What is required: Reproduce all of the rows below, including the requests, but scale every coordinate in the answers by 1.45 and round each result to a whole number, with halves rounded up. Leave the pictures out of your response.

Information provided:
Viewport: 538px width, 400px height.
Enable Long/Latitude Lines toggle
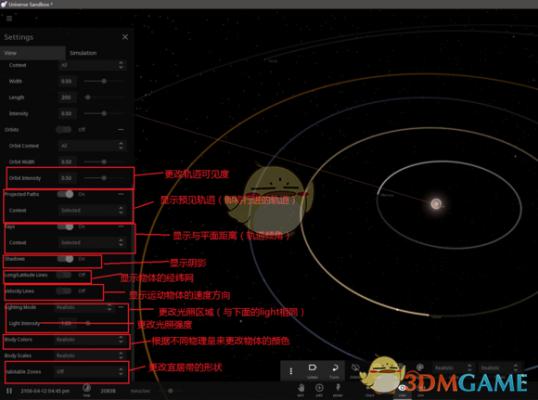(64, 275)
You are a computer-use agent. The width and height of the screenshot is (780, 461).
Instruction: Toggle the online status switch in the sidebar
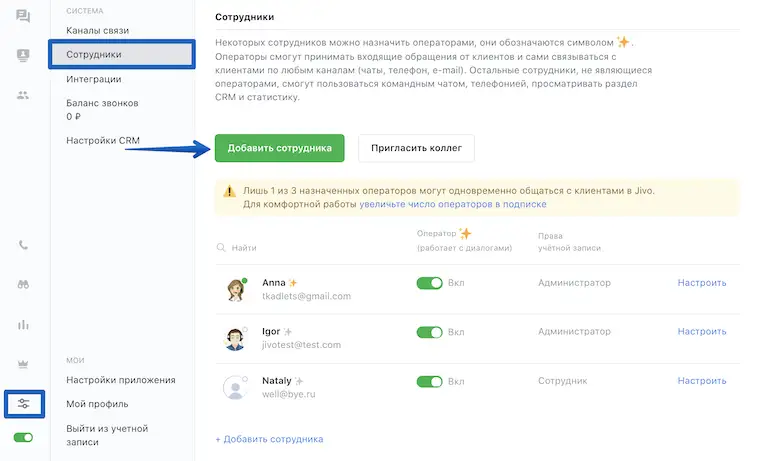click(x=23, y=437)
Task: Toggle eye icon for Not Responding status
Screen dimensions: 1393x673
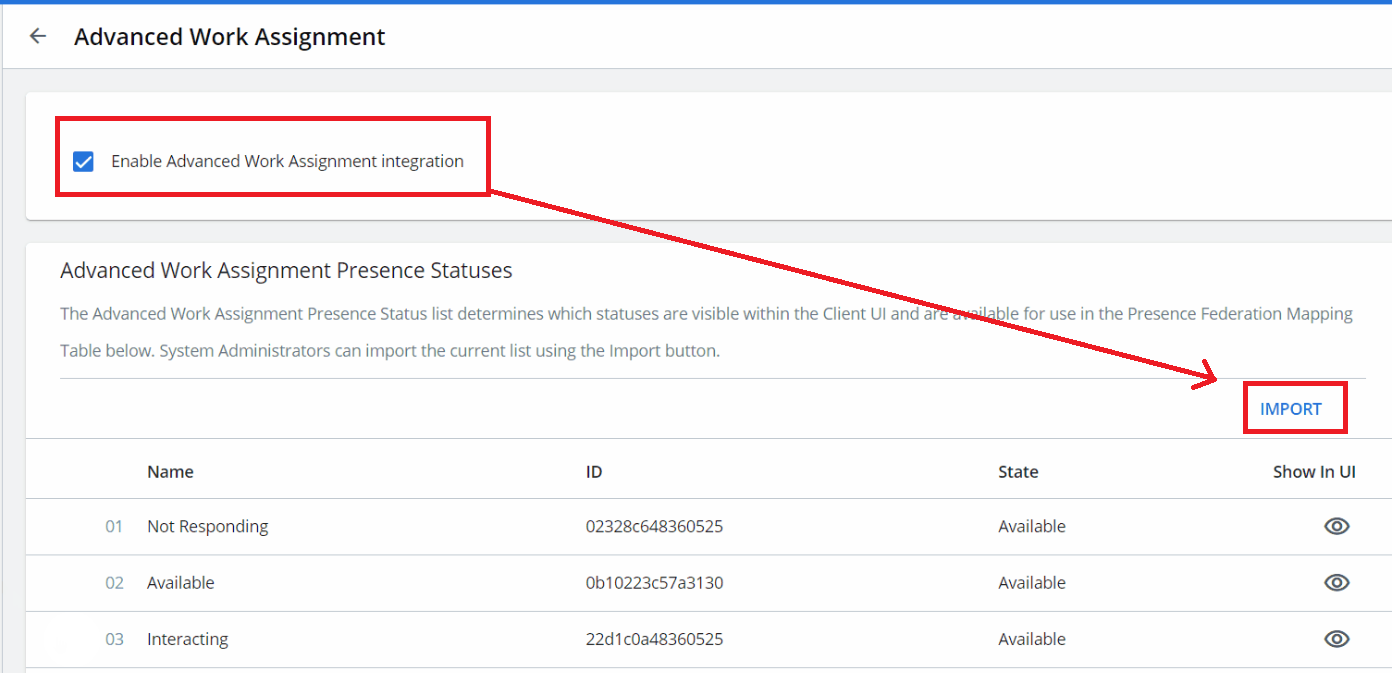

Task response:
Viewport: 538px width, 400px height.
Enable Long/Latitude Lines toggle
(93, 399)
You are a computer-use agent. The width and height of the screenshot is (780, 461).
Instruction: Toggle the online status switch in the sidebar
click(x=33, y=634)
Task: Toggle eye icon for Not Responding status
Screen dimensions: 1393x673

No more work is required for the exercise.